Short exercise
Can you copy each of the following rows back word for word, with no changes?

Data section
━━━━━━━━

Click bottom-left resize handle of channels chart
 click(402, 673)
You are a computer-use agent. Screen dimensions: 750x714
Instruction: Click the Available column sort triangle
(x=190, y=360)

━━━━━━━━

Solution for this task
Click bottom-left resize handle of channels chart
 click(402, 673)
You are a computer-use agent. Screen dimensions: 750x714
Instruction: Click the Available column sort triangle
(x=190, y=360)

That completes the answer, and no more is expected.